One Ethiopian Region, Two Coffee Processes, Two Flavor Profiles

I am somewhat of a coffee snob; not a connoisseur – that takes too much intensity, but I appreciate good coffee. Time was I wouldn’t spend $25 on a pound of Jamaican Blue Mountain. Okay, I still won’t, but that’s because I have and I was disappointed. But I also know a lot more about how much goes into growing trees and how little one tree actually produces – if you drink mass-produced Columbians, you get what you pay for. Still, with a host of local roasters, I can try 12 ounce bags (prepackaged lots seem to come that way now) from different regions. Yes, I only have available what they can source and provide, but It’s a sampling. No surprise, it’s the Ethiopian beans that come out of top. This is not a treatise on the varietals, rather a comparison of beans sourced from the same region, large though it is, but prepared differently.I picked up a bag of Hambela beans along with a Uganda pack from a local roaster in Garland, Texas, Rosalind Roasters. At home, I realized that I’d also had some leftover beans from the same region, spelled differently but no mistaking the origin – both Guji, Oromia, Ethiopia – from Oak Cliff Coffee Roasters, But the aromas were widely different. The Oak Cliff beans were natural processed and despite the Rosalind website claim of ‘natural”, the bag says “washed” and the difference is clear.IMG_7549

washed-coffeeThe coffee cherries that are harvested have layers surrounding the actual bean: silver skin, parchment, pectin, pulp, and outer skin.How the green beans are extracted fall into essentially two (with a hybrid of the two as another, “honey processed” that is less common but highly touted) processes.

Dry processing is the oldest method; the cherries are laid out whole to dry in the sun, raked to prevent molding, and can take four weeks or more to dry to the right degree. The beans are hulled and the outer layers removed.

Wet processing is relatively recent, and takes something obvious, but scarce in Ethiopia: water. Dry processing doesn’t work in humid climates, so… The outer layer of the cherries is peeled and the rest left to ferment, either with water or not. Wet processing takes more work…the timing is important… and the product is quite different.

The beans to my eye don’t look much different.To a professional, no doubt, they will.

But the aromas are apparent.

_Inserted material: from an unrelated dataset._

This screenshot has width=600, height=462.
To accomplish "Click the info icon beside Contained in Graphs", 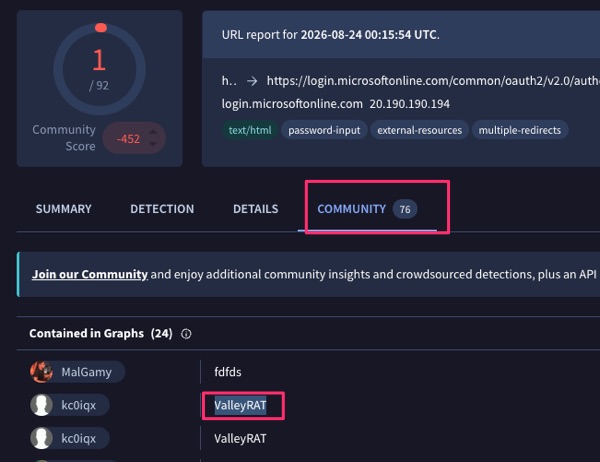I will pyautogui.click(x=186, y=334).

The washed beans are earthier, whereas the natural process reveals fruity aromas that confuse: Is that blueberry I smell? Strawberry? Tropical? Tastes, while clearly linked to the olfactory, are less subtle to at least this untrained palate, but they are still fruity versus earthy. There a lots of resources to explain the differences, and sifting the Google can be informative!

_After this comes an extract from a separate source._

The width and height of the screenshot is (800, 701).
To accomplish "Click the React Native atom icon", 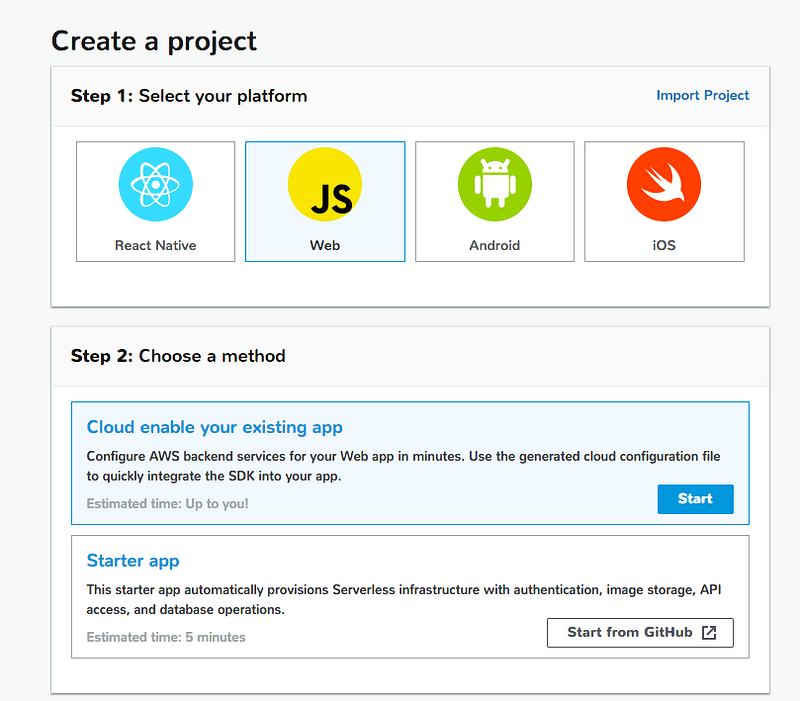I will (155, 184).
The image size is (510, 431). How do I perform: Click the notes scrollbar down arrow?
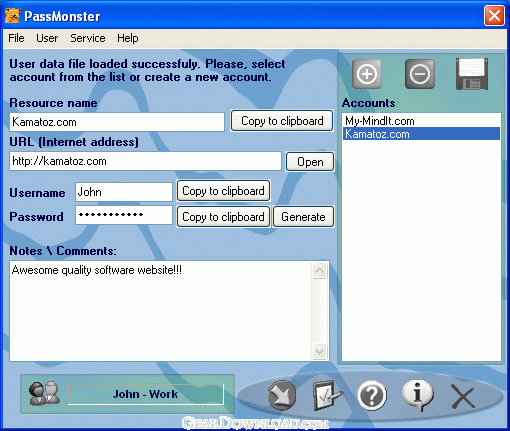click(319, 351)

Consistency is hard to maintain in dry or wet processing, though more difficult it seems in the dry world,  but then even roasters at the top of their game run afoul of inconsistencies regardless of how a bean is processed. Roasting temperatures, times, post-roasting treatments are crucial and even superficially minor changes can yield different results.

There is no “best” way to process, just as there are no “Best Mangement Practices” (I like to call those “Right Management Practices” – what works for me my not work as well for you and vice versa.) “Best” is what tastes good to you. Or me. I have less than no desire to roast my own, though I’m given to understand that the, um, best beans are recently roasted and freshly ground, and yes, the roast date on one of those bags is rather long in the tooth, but they still beat Folgers hands down.

Oh, and those Ugandan beans were definitely earthier.